TEXTO DE PARTIDA:
Adaptarse mejor que planificar

En economía hemos tenido que desaprender la relación entre valor y precio. Los trabajadores más valiosos, los indispensables para que el mundo no colapse, son los más precarios y los que menos cobran (sanitarios, repartidores, dependientes, agricultores, ganaderos…) 

Habíamos aprendido que la nueva economía estaba en las plataformas digitales de intermediación. Ahora lamentamos haber desdeñado la industria y no tener donde fabricar mascarillas.

Parecía que la globalización era inevitable. Ahora debemos evitarla.

Estamos desaprendiendo las ventajas de la planificación y aprendiendo a toda prisa las bondades de la adaptación a la incertidumbre.

Empezábamos a tener claro que la seguridad no debía anteponerse a la privacidad. Hoy dudamos.

La ciencia nos parecía infalible aunque subsidiaria. Hoy la reconocemos incierta y más necesaria que nunca. 

Confirmaciones amargas

El mundo de la cultura ha invertido mucho esfuerzo en convencernos de que sus creaciones deben ser compensadas con justicia. Hoy las redes se inundan de generosas ofertas gratuitas. Habrá que aprender que la gratuidad no puede ser permanente.

DATOS PROPORCIONADOS:
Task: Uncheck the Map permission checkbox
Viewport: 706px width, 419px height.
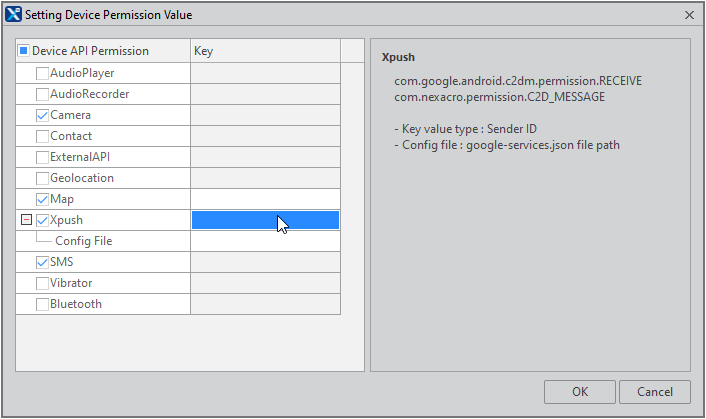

TAREAS:
**1.** Según el texto «Adaptarse mejor que planificar», ¿cómo reconocemos hoy la ciencia?
**2.** Devuelve sin cambios la parte del texto «Adaptarse mejor que planificar» que va desde «Habíamos aprendido que» hasta «puede ser permanente.», esta última incluida.
El listado procede de una fuente distinta.

SOLUCIONES:
**1.** Incierta y más necesaria que nunca.

**2.**
Habíamos aprendido que la nueva economía estaba en las plataformas digitales de intermediación. Ahora lamentamos haber desdeñado la industria y no tener donde fabricar mascarillas.

Parecía que la globalización era inevitable. Ahora debemos evitarla.

Estamos desaprendiendo las ventajas de la planificación y aprendiendo a toda prisa las bondades de la adaptación a la incertidumbre.

Empezábamos a tener claro que la seguridad no debía anteponerse a la privacidad. Hoy dudamos.

La ciencia nos parecía infalible aunque subsidiaria. Hoy la reconocemos incierta y más necesaria que nunca. 

Confirmaciones amargas

El mundo de la cultura ha invertido mucho esfuerzo en convencernos de que sus creaciones deben ser compensadas con justicia. Hoy las redes se inundan de generosas ofertas gratuitas. Habrá que aprender que la gratuidad no puede ser permanente.